## RECORDS FOR THIS EXERCISE
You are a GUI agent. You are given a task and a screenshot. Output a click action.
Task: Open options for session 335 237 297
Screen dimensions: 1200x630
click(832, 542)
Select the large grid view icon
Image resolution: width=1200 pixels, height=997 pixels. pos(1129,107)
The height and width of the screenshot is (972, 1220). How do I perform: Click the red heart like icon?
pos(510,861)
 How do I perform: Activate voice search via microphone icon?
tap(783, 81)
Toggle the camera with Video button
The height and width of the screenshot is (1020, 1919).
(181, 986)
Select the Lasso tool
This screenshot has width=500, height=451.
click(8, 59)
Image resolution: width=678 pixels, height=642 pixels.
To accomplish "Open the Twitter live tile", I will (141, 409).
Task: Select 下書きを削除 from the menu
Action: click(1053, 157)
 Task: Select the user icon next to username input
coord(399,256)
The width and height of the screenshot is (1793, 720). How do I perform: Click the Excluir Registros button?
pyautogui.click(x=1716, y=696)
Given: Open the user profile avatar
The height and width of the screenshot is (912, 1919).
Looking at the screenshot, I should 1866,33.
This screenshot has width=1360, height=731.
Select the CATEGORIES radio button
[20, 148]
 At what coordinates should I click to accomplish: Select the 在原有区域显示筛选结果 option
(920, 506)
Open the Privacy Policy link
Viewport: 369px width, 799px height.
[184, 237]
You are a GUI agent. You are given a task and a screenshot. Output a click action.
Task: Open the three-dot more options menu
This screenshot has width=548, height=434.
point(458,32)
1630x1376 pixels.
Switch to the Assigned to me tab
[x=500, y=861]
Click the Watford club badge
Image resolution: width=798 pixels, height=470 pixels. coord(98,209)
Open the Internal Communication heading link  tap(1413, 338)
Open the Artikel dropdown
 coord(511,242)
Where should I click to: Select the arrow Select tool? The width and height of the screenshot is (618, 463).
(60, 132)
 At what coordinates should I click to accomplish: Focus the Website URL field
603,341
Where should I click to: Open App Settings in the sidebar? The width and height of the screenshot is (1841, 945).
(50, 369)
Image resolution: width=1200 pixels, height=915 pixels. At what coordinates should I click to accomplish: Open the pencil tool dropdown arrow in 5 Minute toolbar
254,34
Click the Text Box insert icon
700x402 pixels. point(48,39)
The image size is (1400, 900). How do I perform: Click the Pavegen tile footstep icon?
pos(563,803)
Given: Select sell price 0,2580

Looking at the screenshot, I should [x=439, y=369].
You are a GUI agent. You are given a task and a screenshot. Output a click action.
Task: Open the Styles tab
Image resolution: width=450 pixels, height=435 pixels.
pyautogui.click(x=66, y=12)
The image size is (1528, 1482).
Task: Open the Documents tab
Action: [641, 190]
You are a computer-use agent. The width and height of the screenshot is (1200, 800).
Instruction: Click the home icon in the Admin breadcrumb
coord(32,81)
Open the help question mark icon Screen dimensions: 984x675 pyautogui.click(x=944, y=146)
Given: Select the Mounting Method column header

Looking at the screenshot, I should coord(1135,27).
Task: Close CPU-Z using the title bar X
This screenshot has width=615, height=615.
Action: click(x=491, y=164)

## WHAT THE EXERCISE ASKS
How many lines of the data above contain the word "link"? Give only the number.

## EXERCISE RESPONSE
2